Yargıtay 12, Hukuk Dairesinin 2016/8064 karar sayılı içtihadı : "İİK'nun 261. maddesi uyarınca alacaklı ihtiyati haciz kararının verildiği tarihten itibaren 10 gün içinde kararı veren mahkemenin yargı çevresindeki icra dairesinden kararın infazını istemeye mecburdur. İhtiyati haciz kararı takip başladıktan sonra ise, ihtiyati haciz kararının takip dosyasından infazının istenmesi gerektiği gibi asıl takip dosyası yerine başka bir takip dosyasından infaz edilmesi takip hukuku kuralları ile bağdaşmaz." şeklindedir.

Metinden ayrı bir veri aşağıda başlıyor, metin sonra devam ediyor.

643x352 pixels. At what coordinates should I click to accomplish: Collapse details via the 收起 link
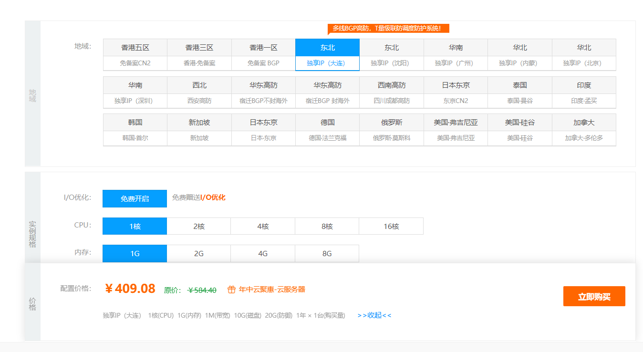click(x=373, y=315)
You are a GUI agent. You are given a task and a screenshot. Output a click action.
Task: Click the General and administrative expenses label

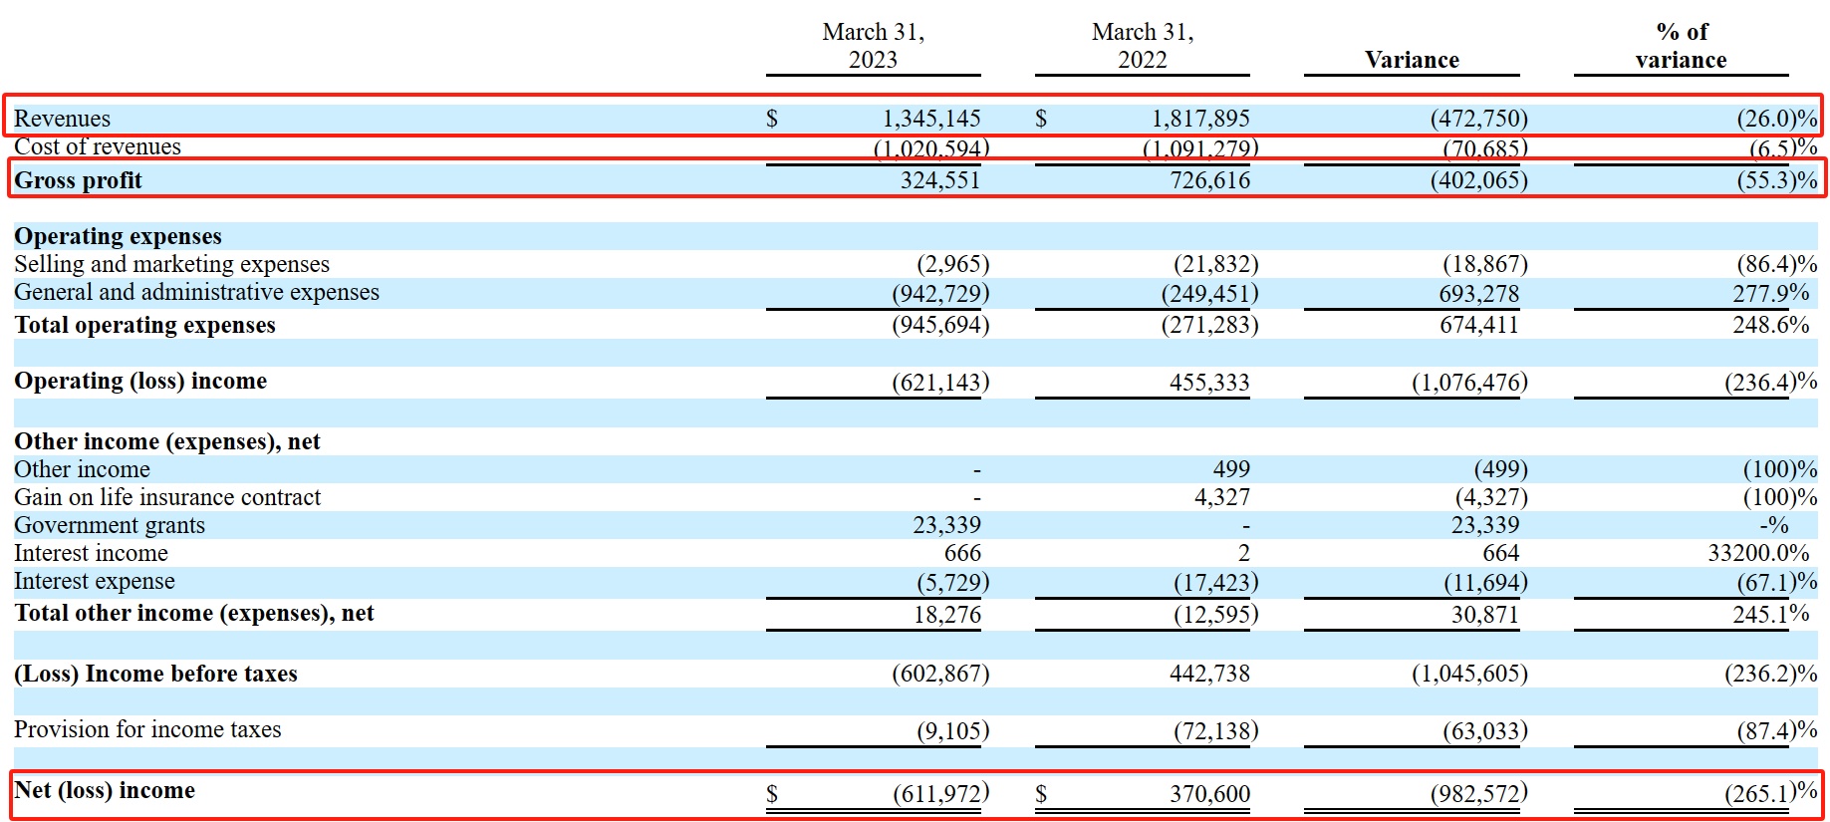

Öncelikle İhtiyati haciz, icra takip işlemi niteliğinde değildir. Asıl icra takip işlemine yardımcı olan, güvence sağlayan, koruyucu nitelikte bir düzenleme olup yapılacak icra takibinden veya açılacak davadan önce uygulanan bir nevi tedbir işlemidir. Bu nedenle ayrıca tevziye tabi tutulmasında da hukuka aykırı bir yön bulunmamaktadır.
Somut olayımızda da takip talebinde bulunulmasına rağmen ödeme emrinin tebliğe çıkartılmadığı, ve bu suretle komisyonun istikrar kazanmış kararları uyarınca kotadan bağımsız tevzi uygulamasından kaçınmak niyetinde olduğu anlaşılmakla,mevcut uygulamanın bu haliyle adliyede adaletsiz iş yükü dağılımına sebebiyet verebileceği gözetilerek İcra Müdürlüğünün usul ve yasaya uygun kararına karşı -Yargıtay 12. Hukuk Dairesinin emsal içtihadındaki görüşüne katılmayarak- şikayetin reddine karar vermek gerekmiş aşağıdaki şekilde hüküm kurulmuştur.